Recast the lines of this material as a JSON list of strings, with each line as its own string and blank lines omitted.

......

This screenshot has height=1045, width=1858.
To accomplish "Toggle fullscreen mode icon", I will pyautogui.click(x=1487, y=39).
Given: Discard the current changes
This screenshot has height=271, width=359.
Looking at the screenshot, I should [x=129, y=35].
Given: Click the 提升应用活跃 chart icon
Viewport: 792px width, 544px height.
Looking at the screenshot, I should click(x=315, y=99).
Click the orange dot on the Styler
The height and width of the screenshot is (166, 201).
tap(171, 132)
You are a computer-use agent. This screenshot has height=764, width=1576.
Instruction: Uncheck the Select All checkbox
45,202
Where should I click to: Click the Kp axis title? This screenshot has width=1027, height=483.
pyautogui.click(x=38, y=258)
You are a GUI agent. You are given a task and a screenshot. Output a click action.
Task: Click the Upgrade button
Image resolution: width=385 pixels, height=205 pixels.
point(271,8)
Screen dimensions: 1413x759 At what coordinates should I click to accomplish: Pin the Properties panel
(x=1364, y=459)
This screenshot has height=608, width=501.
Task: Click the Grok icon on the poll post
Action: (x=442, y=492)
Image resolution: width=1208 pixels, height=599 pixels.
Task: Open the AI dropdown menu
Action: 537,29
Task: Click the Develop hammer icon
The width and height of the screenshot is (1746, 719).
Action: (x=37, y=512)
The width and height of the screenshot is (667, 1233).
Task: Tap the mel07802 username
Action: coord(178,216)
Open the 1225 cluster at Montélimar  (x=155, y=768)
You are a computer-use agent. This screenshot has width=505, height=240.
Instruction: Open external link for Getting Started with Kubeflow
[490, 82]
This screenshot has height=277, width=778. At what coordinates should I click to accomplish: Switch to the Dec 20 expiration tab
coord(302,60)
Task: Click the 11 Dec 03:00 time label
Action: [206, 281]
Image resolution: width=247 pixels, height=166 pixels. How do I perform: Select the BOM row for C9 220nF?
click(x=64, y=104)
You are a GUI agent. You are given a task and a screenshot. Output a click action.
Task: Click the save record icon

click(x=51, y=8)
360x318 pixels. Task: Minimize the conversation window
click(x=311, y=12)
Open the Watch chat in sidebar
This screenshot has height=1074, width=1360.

......

SOLUTION -
[
  "This screenshot has height=1045, width=1858.",
  "To accomplish \"Toggle fullscreen mode icon\", I will pyautogui.click(x=1487, y=39).",
  "Given: Discard the current changes",
  "This screenshot has height=271, width=359.",
  "Looking at the screenshot, I should [x=129, y=35].",
  "Given: Click the 提升应用活跃 chart icon",
  "Viewport: 792px width, 544px height.",
  "Looking at the screenshot, I should click(x=315, y=99).",
  "Click the orange dot on the Styler",
  "The height and width of the screenshot is (166, 201).",
  "tap(171, 132)",
  "You are a computer-use agent. This screenshot has height=764, width=1576.",
  "Instruction: Uncheck the Select All checkbox",
  "45,202",
  "Where should I click to: Click the Kp axis title? This screenshot has width=1027, height=483.",
  "pyautogui.click(x=38, y=258)",
  "You are a GUI agent. You are given a task and a screenshot. Output a click action.",
  "Task: Click the Upgrade button",
  "Image resolution: width=385 pixels, height=205 pixels.",
  "point(271,8)",
  "Screen dimensions: 1413x759 At what coordinates should I click to accomplish: Pin the Properties panel",
  "(x=1364, y=459)",
  "This screenshot has height=608, width=501.",
  "Task: Click the Grok icon on the poll post",
  "Action: (x=442, y=492)",
  "Image resolution: width=1208 pixels, height=599 pixels.",
  "Task: Open the AI dropdown menu",
  "Action: 537,29",
  "Task: Click the Develop hammer icon",
  "The width and height of the screenshot is (1746, 719).",
  "Action: (x=37, y=512)",
  "The width and height of the screenshot is (667, 1233).",
  "Task: Tap the mel07802 username",
  "Action: coord(178,216)",
  "Open the 1225 cluster at Montélimar  (x=155, y=768)",
  "You are a computer-use agent. This screenshot has width=505, height=240.",
  "Instruction: Open external link for Getting Started with Kubeflow",
  "[490, 82]",
  "This screenshot has height=277, width=778. At what coordinates should I click to accomplish: Switch to the Dec 20 expiration tab",
  "coord(302,60)",
  "Task: Click the 11 Dec 03:00 time label",
  "Action: [206, 281]",
  "Image resolution: width=247 pixels, height=166 pixels. How do I perform: Select the BOM row for C9 220nF?",
  "click(x=64, y=104)",
  "You are a GUI agent. You are given a task and a screenshot. Output a click action.",
  "Task: Click the save record icon",
  "click(x=51, y=8)",
  "360x318 pixels. Task: Minimize the conversation window",
  "click(x=311, y=12)",
  "Open the Watch chat in sidebar",
  "This screenshot has height=1074, width=1360."
]